Ideology in the China-US struggle

There is a longish piece on Foreign Policy by Harvard law professor Noah Feldman makes a couple interesting points that I would agree with about the US-China struggle. His basic point that the US and China are enemies, while also being mutually dependent on each other for economic growth, is not new. You can’t help but wonder if the struggle will be a catalyst for economic change on either side. I can imagine US inventors wanting to grow the US economy in a way far less dependent on China for imports. The author, being a law professor, seems to hold out hope for international legal norms helping shape the US-China competition. Unfortunately, I think only one side will support legal norms and it’s not going to be China, which views much of a Western law, as just that: Western law.

But the most interesting part of Feldman’s piece was his observation that the US diplomatic push in Asia wont be enough and instead ideology will become important.

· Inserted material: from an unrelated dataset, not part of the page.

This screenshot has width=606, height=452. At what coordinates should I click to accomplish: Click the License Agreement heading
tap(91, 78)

The United States will also have to broaden its base of allies using the tools of ideology. The strongest argument that can be made to countries that trade freely with China is that Chinese hegemony would threaten their democratic freedoms. Sen. John McCain’s proposed league of democracies — a kind of free-form alliance of ideologically similar states designed to leave out China and Russia — is therefore likely to be revived eventually, though probably under another name.

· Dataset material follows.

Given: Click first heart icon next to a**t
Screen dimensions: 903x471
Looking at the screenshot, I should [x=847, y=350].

The economics will underpin the ideological battle, which becomes all clearer as Chinese compete with each other to define the ‘Chinese Dream’, as noted by The Economist, while in the US, the broad theme is restoring the ‘American Dream’ bringing with it a heady mix of idealism and activism.

It makes me think of a line by writer Jon Savage discussing the generation gap between youth of the 1920s and 1930s: “contrasting utopias became national ideologies.” And no, people don’t think in the utopias today as they would have nearly 100 years ago. But people can’t help but think in transcendent, poetic terms – that’s humanity.

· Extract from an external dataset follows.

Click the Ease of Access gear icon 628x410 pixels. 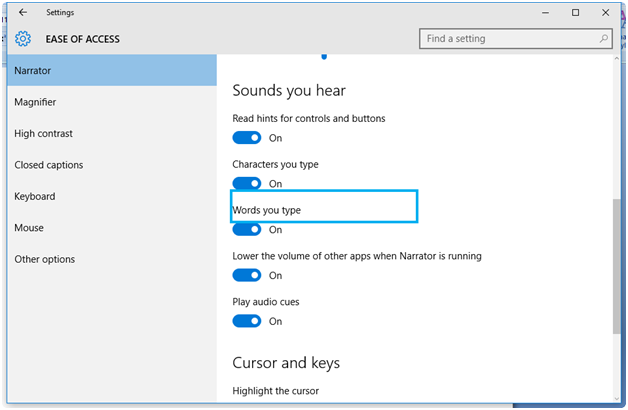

Feldman denies that we will have a rerun of the Cold War, which is worth acknowledging.

Whatever the new struggle looks like, it won’t look like the US-Soviet relationship in the 1950s, say. But the broader competition will be there.

…both sides need to cultivate allies as a component of their struggle. The Cold War’s major strategic developments, from Soviet expansion to containment, from détente to Richard Nixon’s opening to China, all clustered around the question of who would be aligned with whom.

China and the US will “struggle to gain and keep allies” but trade will be part-weapon, part-bond that forces countries being courted by the US and China to choose sides. Here, I imagine the ideology will mean a lot. And key countries, like Australia, for example, “may try to have it both ways.”

This is why many countries attempt to negotiate free trade with one or both sides, while keeping security ties with the other.

This would be a world interlinked by trade, but balkanized by ideology. And where does that leave corporations?

Global corporations will have to develop new national allegiances as part of a Cool War world [what Feldman calls the new order], but they can also provide incentives to discourage violence and associated economic losses.

Seeing as Western companies led the charge in globalization, it will be interesting to see how they begin to identify with particular nations again. Just over a decade ago, it was in vogue to malign any critic of globalization a sort of nationalist, xenophobe. I think that’s no longer the case.